## Task instructions
Leave out the images and return all the data word for word.

## Information provided
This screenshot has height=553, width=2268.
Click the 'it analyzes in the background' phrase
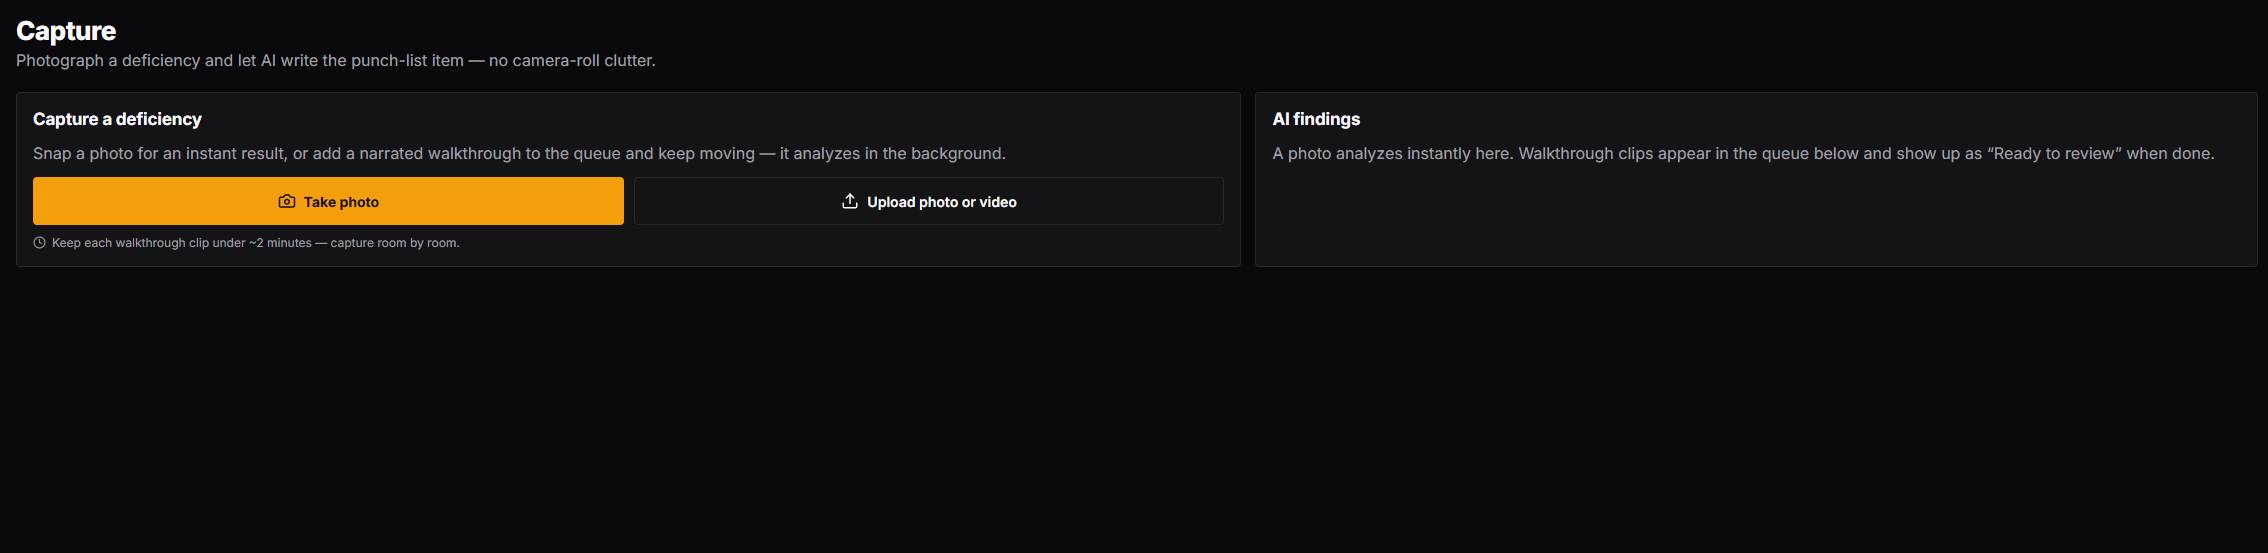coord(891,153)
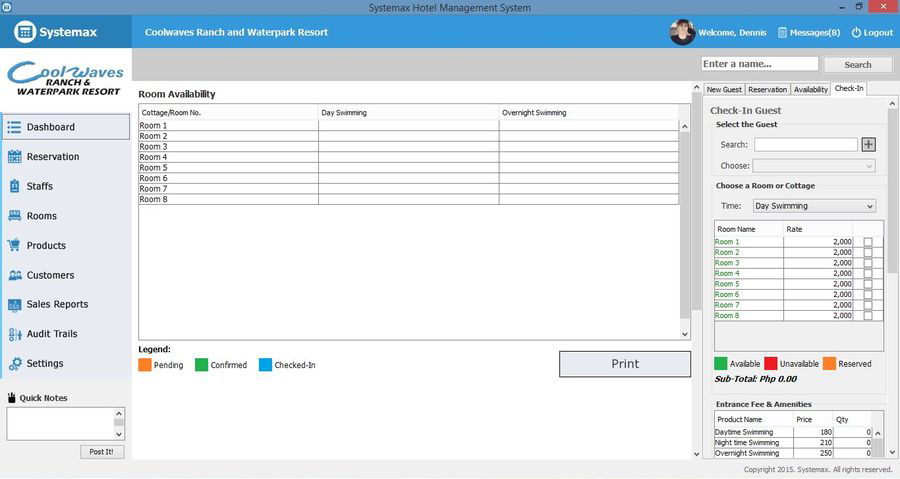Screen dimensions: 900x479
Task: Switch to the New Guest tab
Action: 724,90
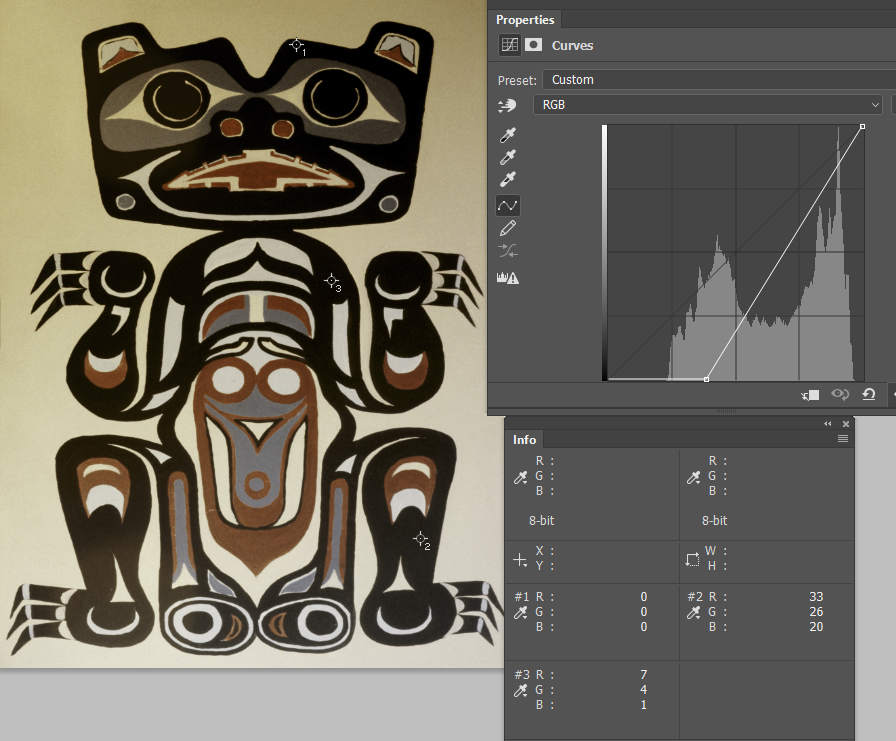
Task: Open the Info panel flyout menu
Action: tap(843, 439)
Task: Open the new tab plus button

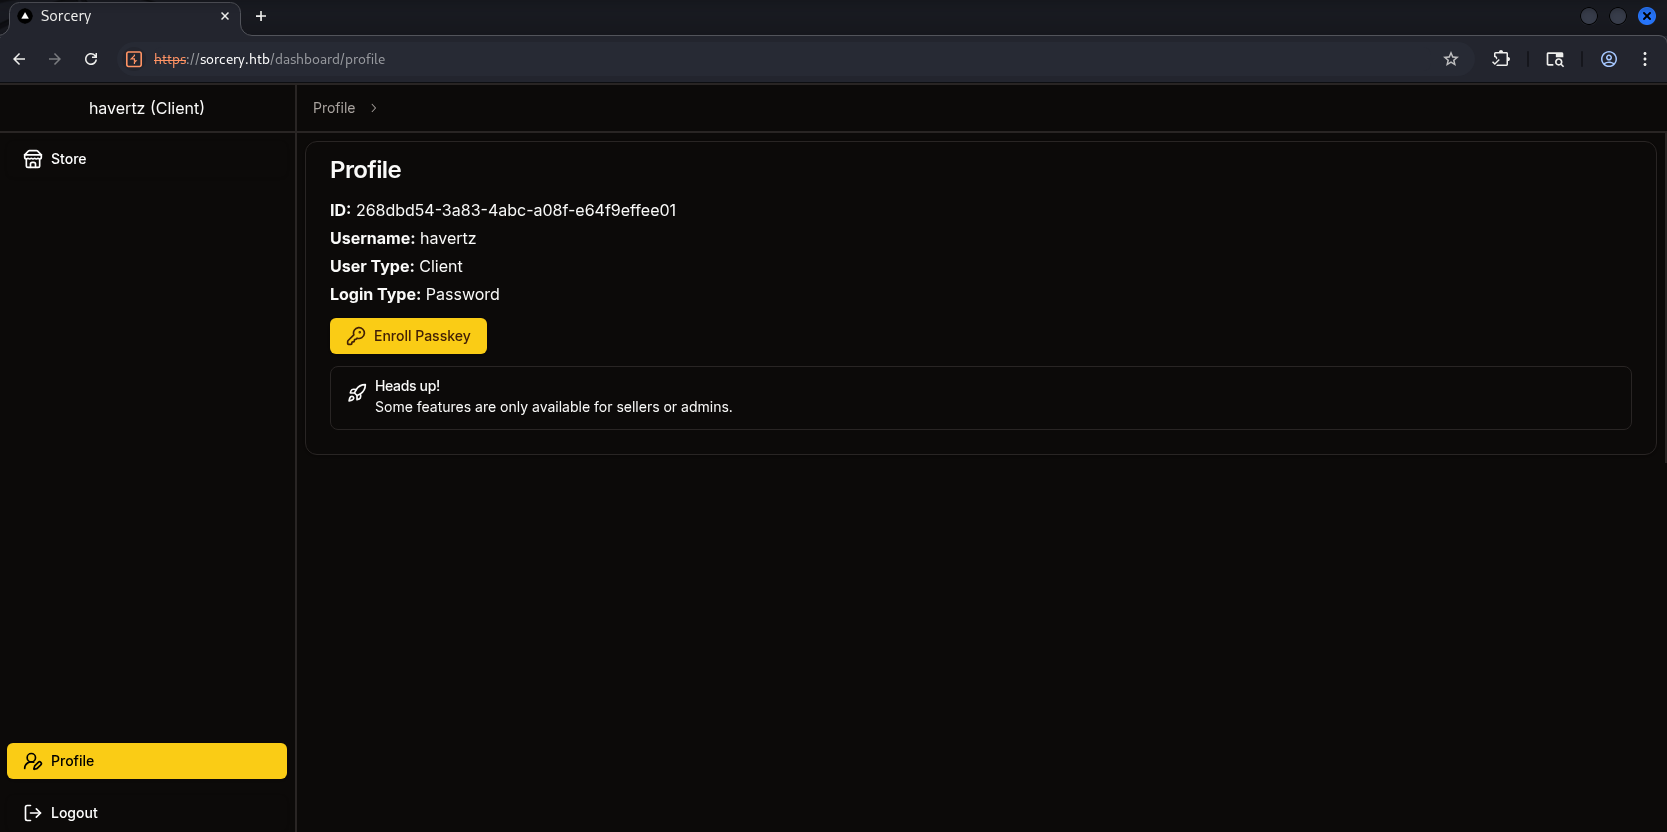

## Answer box
This screenshot has height=553, width=2268.
Click the 'it analyzes in the background' phrase
coord(891,153)
Screen dimensions: 900x479
Task: Switch to the New Guest tab
Action: 724,90
Task: Open the Info panel flyout menu
Action: tap(843, 439)
Task: Open the new tab plus button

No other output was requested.